Exercise description >>
Which lines of the listing below contain the word "Expand"? Copy each of them.
◇ ◇ ◇ ◇ ◇ ◇ ◇
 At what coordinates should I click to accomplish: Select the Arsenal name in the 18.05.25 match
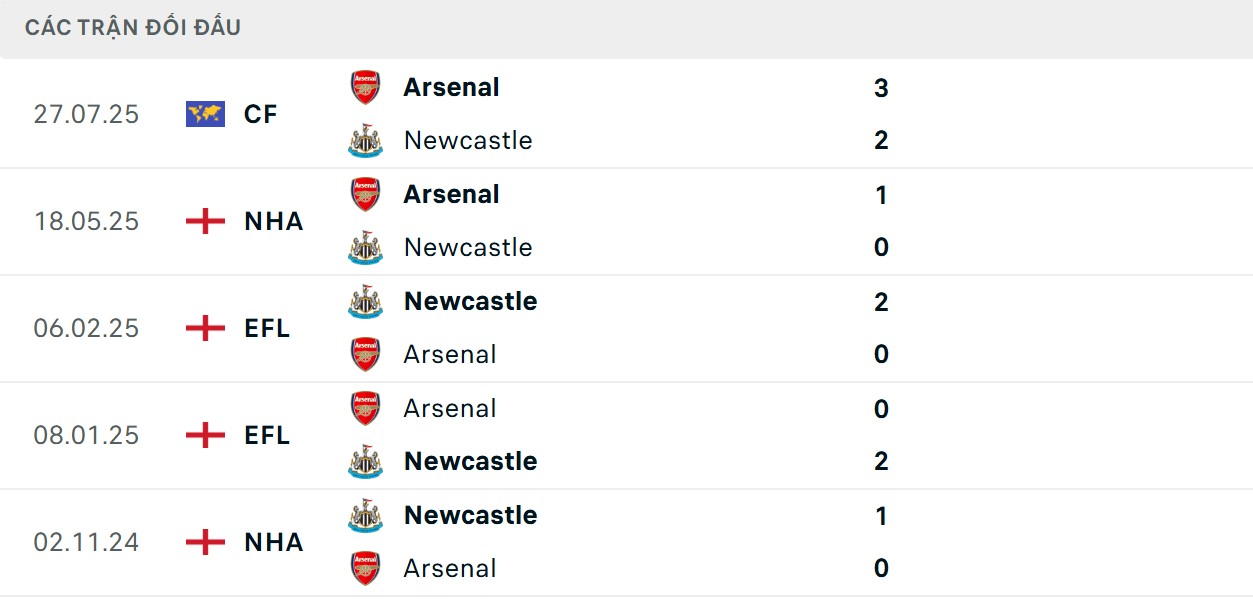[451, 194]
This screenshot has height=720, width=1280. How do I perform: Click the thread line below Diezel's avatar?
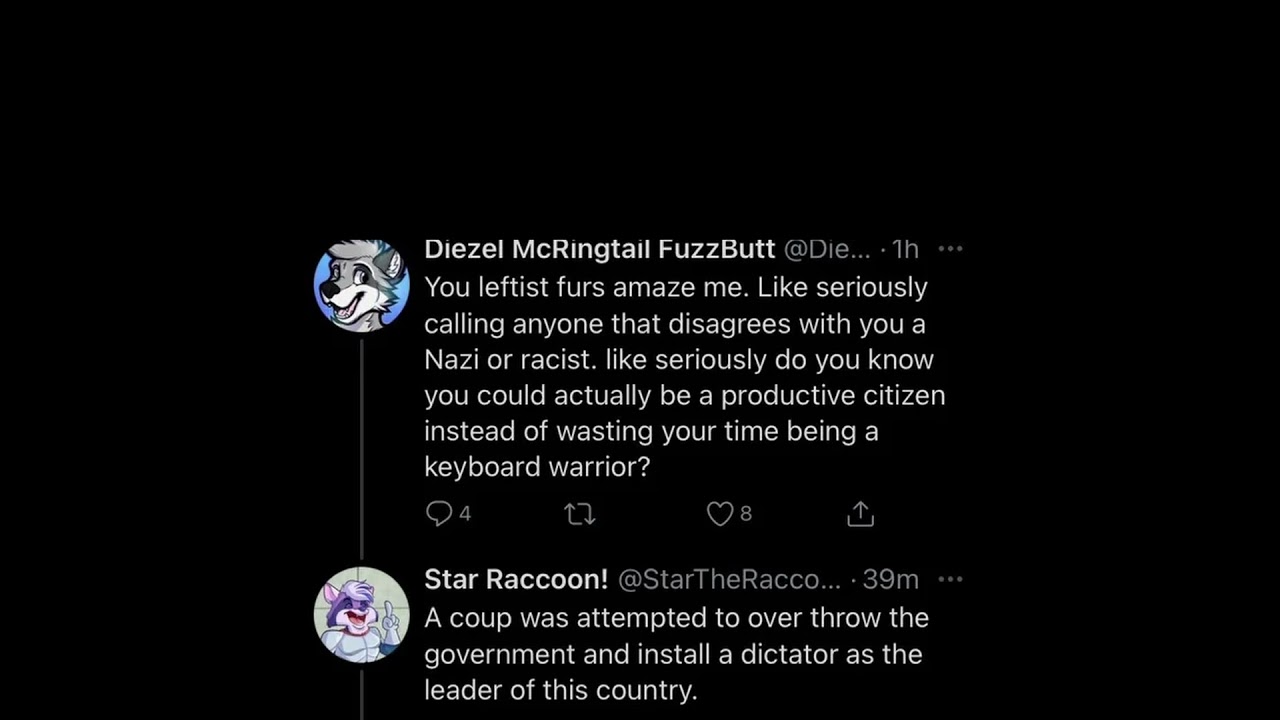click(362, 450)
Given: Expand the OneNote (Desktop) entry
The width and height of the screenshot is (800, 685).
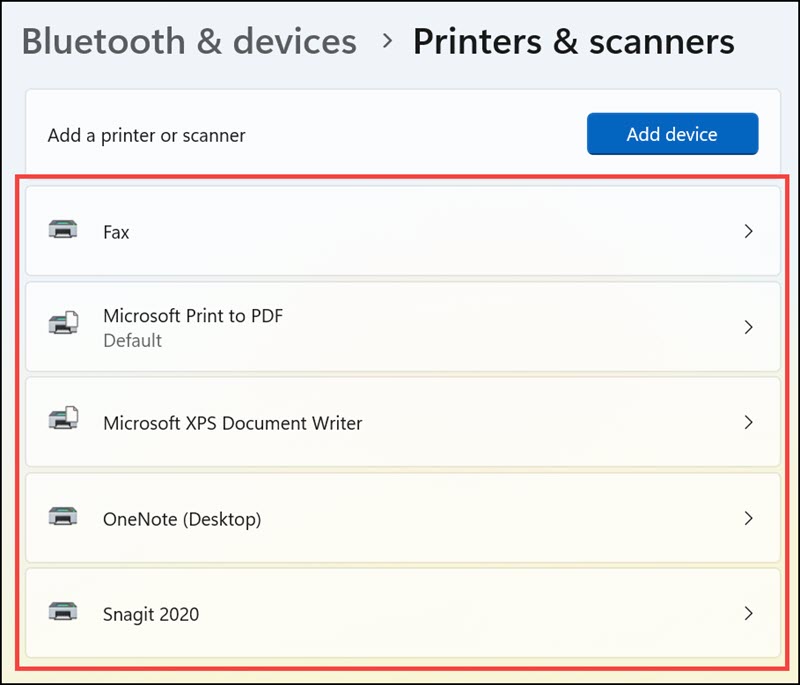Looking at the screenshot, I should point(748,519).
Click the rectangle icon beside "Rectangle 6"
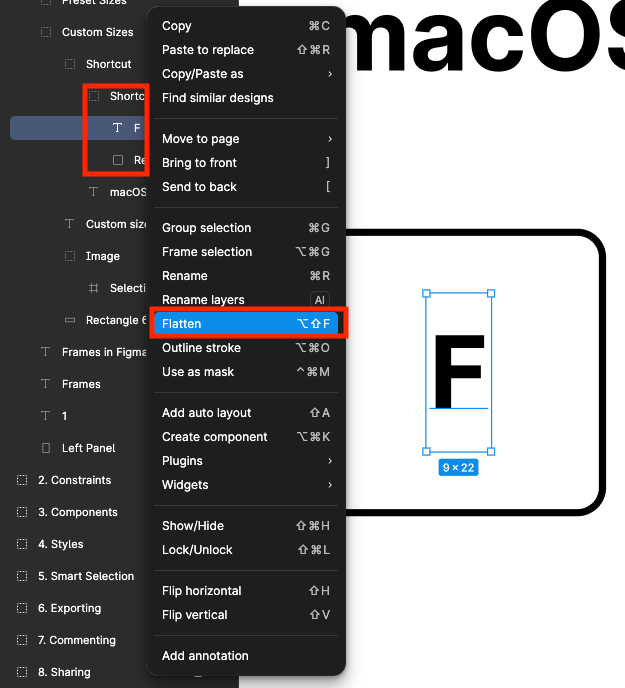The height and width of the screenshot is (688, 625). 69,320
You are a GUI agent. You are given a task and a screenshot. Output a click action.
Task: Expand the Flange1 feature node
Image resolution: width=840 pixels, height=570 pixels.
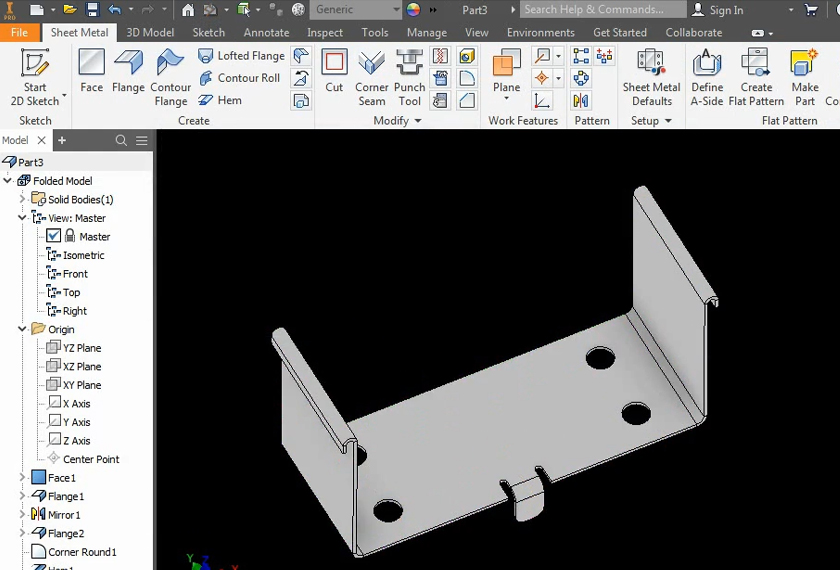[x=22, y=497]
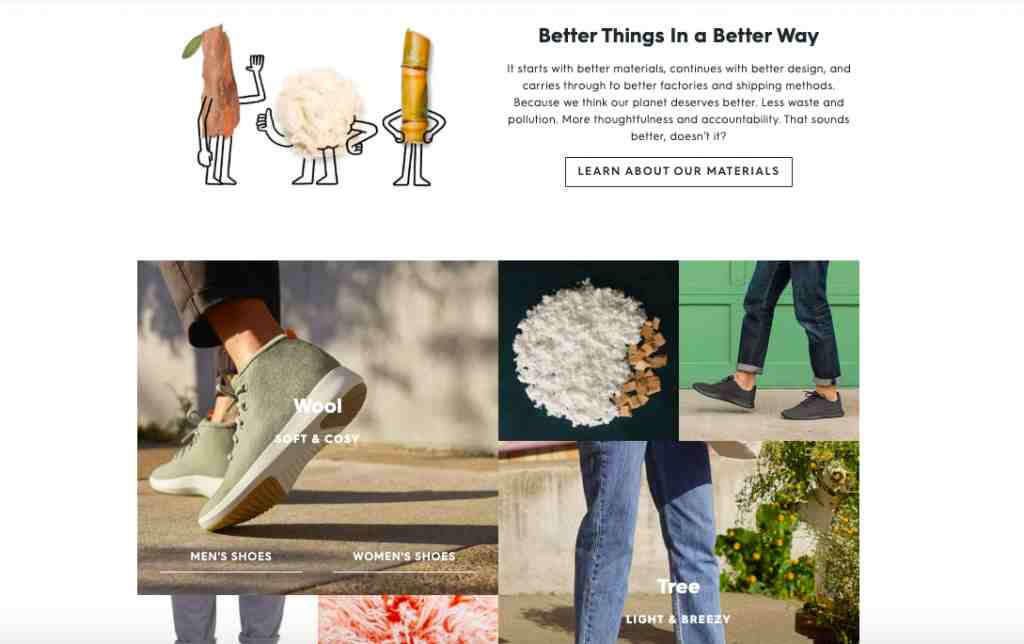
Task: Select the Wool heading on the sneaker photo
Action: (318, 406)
◇ ◇ ◇ ◇ ◇ ◇ ◇
Exercise output >>
Given: Expand the OneNote (Desktop) entry
Task: Expand the Flange1 feature node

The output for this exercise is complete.